In 1969, a bunch of Native Americans occupied Alcatraz Prison in San Francisco Bay, in protest of how the government was treating them. By then, Susan was an art student at NYU, spending all of her time throwing pots and weaving giant macrame "hangings".

That year at Christmas dinner, Susan announced that henceforth she would be known as 'Sioux', in solidarity with her oppressed red brothers.

My grandfather shouted: "Jesus H. Christ!" and stomped out to a bar.

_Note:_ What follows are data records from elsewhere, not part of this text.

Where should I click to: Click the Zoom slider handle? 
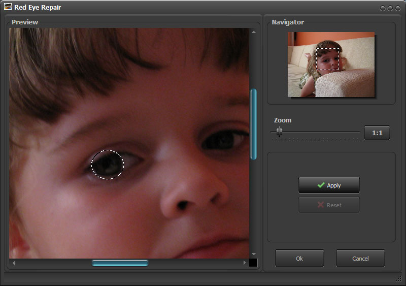tap(279, 132)
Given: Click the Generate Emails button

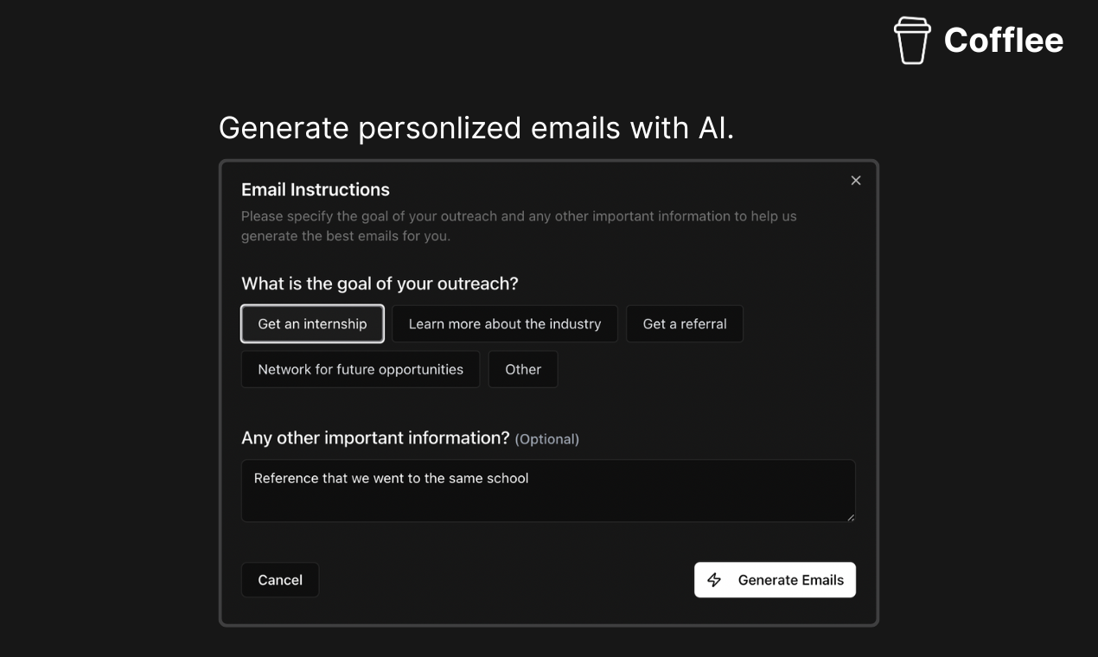Looking at the screenshot, I should 775,580.
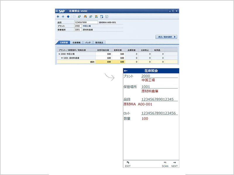Click the プラント field showing 2000
This screenshot has height=175, width=234.
tap(78, 26)
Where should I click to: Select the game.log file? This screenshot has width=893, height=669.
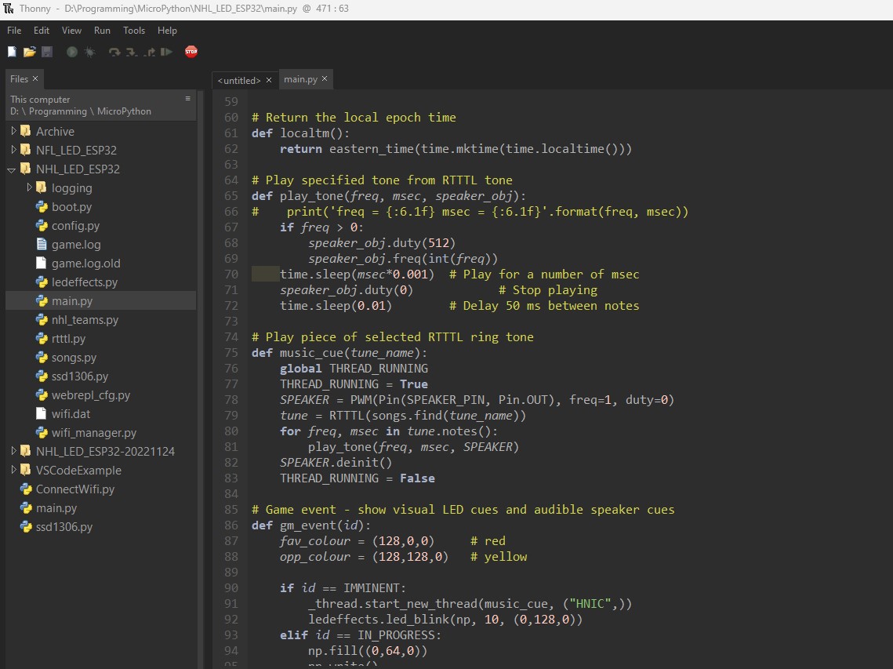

Sioux's present to my mother that year was a huge glazed urn, with her new name scratched into the bottom.

Sioux married a couple more times, hippie-style free love arrangements. Both husbands evaporated to Canada after being drafted for the Vietnam war. I don't think I ever met either of them.

Sioux then began a pattern that would define the rest of her life. Through one of her husbands, she landed an apartment at the top of Stuyvesant Town, on the Lower East Side.

Rent control had already been in effect on the apartment, for decades. She got the place for dirt. Sioux illegally subdivided the sprawling two bedroom into four small bedrooms, and took in tenants...turning a healthy profit. Most of her tenants were art students or musicians.

In the mid-70s, Sioux immersed herself in the burgeoning punk scene. She began to wear only black clothing, something she did for the rest of her life. She hung out at CBGB's with the Talking Heads and Blondie. She fucked half of the New York Dolls and ALL of the Ramones. She got arrested at CBGB's, in the can, for giving a joint to a cop...at least, that's how she told it.

She became the quintessential New Yorker, the black clothes, the smoking, the cursing. Anybody who lived above 23rd Street was a 'fucking idiot'. My mother was clearly depriving her children of the real world by raising them outside of New York. It was 'abuse' she told my mother once, that we had to ride a school bus.

Sioux became Susan once again, sometime around 1977, due to some bitch in a band having the same name. Siouxsie Sioux. Of 'and the Banshees'.

My family had moved to Florida by then. Susan was visiting us, during spring break. She was still going to NYU...a professional student.

Susan sat on the floor in my bedroom, flipping through my albums.

Star Wars soundtrack.."Ugh."

Stevie Wonder...."Hmm."

Sister Sledge..."Spew." Yes, she really SAID "spew.".

Then she came to Village People.

Now, the first Village People album didn't look like any of the subsequent albums. Yes, it had the same giant art deco 'Village People' logo at the top, but the photograph of the 'band members' was a steamy, black and white photograph of young men, models assembled purely for the album cover. No Indian, no leatherman, no cop. Just a half-dozen young men wearing punk-ish clothes in an alley.

Susan looked at the cover. "This looks like it has possibilities."

For a moment, I thought she was going to ask me to play it for her. Part of me wanted her to, because I f*cking LOVED that album. But I also knew that she was expecting the music to live up to the artwork.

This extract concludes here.